- Findet statt: jeweils Donnerstag, 18 Uhr c.t.
- Veranstaltungsort: Hörsaal 25 im Kupferbau
- Organisation: Zentrum für Gender- und Diversitätsforschung
Der Begriff ‚queer‘ wird oft ausschließlich mit menschlichem Geschlecht und Begehren, mit menschlicher Sprache und Kultur in Verbindung gebracht. Dabei sind Sexualität jenseits von Reproduktion, gleichgeschlechtliches sexuelles Verhalten und geschlechtliche Vielfalt auch bei verschiedensten Tierarten weit verbreitet. Pflanzen, Pilze und Mikroben sowie andere nichtmenschliche Lebensformen unterwandern zudem entschieden Vorstellungen von einer ‚Natürlichkeit‘ von Zweigeschlechtlichkeit und Heterosexualität und können uns dazu inspirieren, auch menschliches Geschlecht, Begehren und Zusammenleben anders zu denken.
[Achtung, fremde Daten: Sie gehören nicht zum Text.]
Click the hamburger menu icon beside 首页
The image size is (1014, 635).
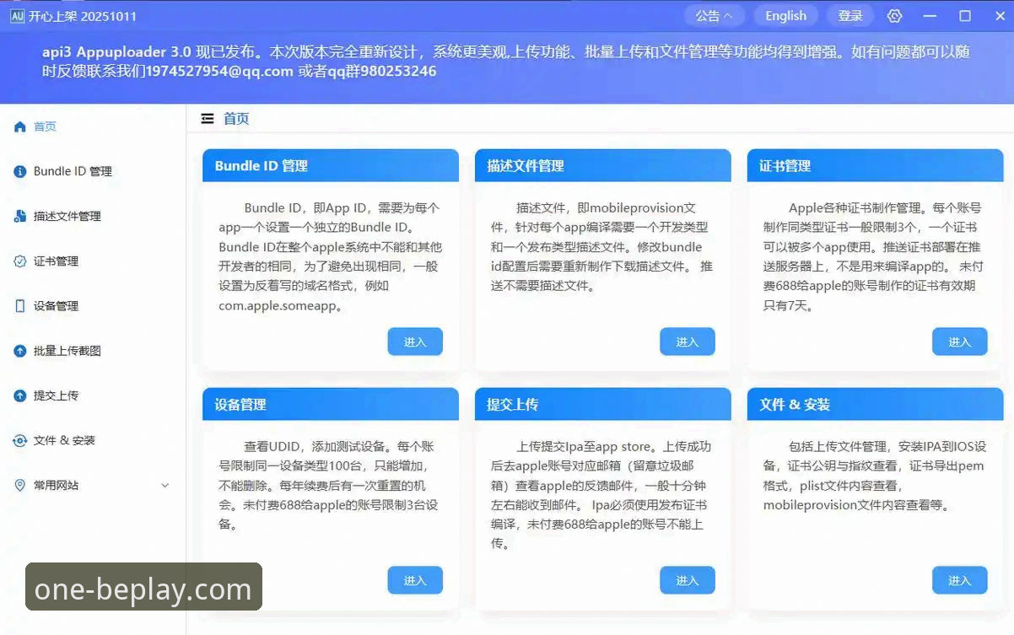(207, 118)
Menschliche Kategorien von Geschlecht, Sexualität, Reproduktion, aber auch bestimmte Charaktereigenschaften werden oft auf die ‚Natur‘ projiziert, und die Welt des Nichtmenschlichen wird dazu herangezogen, Verhaltensweisen und Machtstrukturen menschlicher Gesellschaften zu legitimieren. Dabei zeigen sich bei genauerem Hinsehen in vielen Bereichen des Nichtmenschlichen entgegen unseren Erwartungen ‚queere‘ Formen von Sexualität und Geschlecht, aber auch von Solidarität, Kooperation und Zugehörigkeit. Wir können also in zweierlei Hinsicht viel von den ‚queer creatures‘ dieser Welt lernen. Einerseits bietet ein Blick auf die ganze Bandbreite von morphologischen, sozialen und reproduktiven (und nicht-reproduktiven) Spielformen der nichtmenschlichen Natur Erkenntnisse über Vielfalt und Funktion von Geschlecht und Sexualität jenseits enger Vorstellungen von Zweigeschlechtlichkeit und Fortpflanzung. Andererseits stellen Lebensformen wie Pilze oder Mikroben faszinierende Modelle dar, die auch für die Theoriebildung in den Geistes- und Sozialwissenschaften, aber auch in der Technikentwicklung und im Bereich der ‚Künstlichen Intelligenz‘ aktiviert werden können. Auch in Literatur und Kunst bieten Tiere und Pflanzen einen reichen Imaginationsschatz, der zum Ausloten queerer Modelle und Möglichkeiten einlädt. Eine queere Perspektive auf die ‚Natur’ und die nichtmenschliche Welt schärft also ein kritisches Bewusstsein für die Konstruiertheit von Kategorien und die unscharfen Grenzen zwischen (vermeintlich rein menschlicher) ‚Kultur‘ und ‚Natur‘. Gleichzeitig zeigen jüngste Entwicklungen in KI und Robotik, wie menschengemachte Kategorien und Vorstellungen bewusst und unbewusst in nichtmenschliche Systeme eingeschrieben werden.
In dieser Vorlesungsreihe wollen wir in Beiträgen aus den Natur-, Technik-, Geistes-, Gesellschafts- und Sozialwissenschaften fragen, wie wir mit dem Nichtmenschlichen – beispielsweise mit Pflanzen, Tieren, Pilzen, Mikroben, Robotern und KI – denken, forschen und arbeiten, dabei kritisch vorhandene Kategorien und Strukturen menschlicher Gesellschaften be- und hinterfragen und aus der Komplexität und Vielfalt der Welt jenseits des Menschlichen lernen können.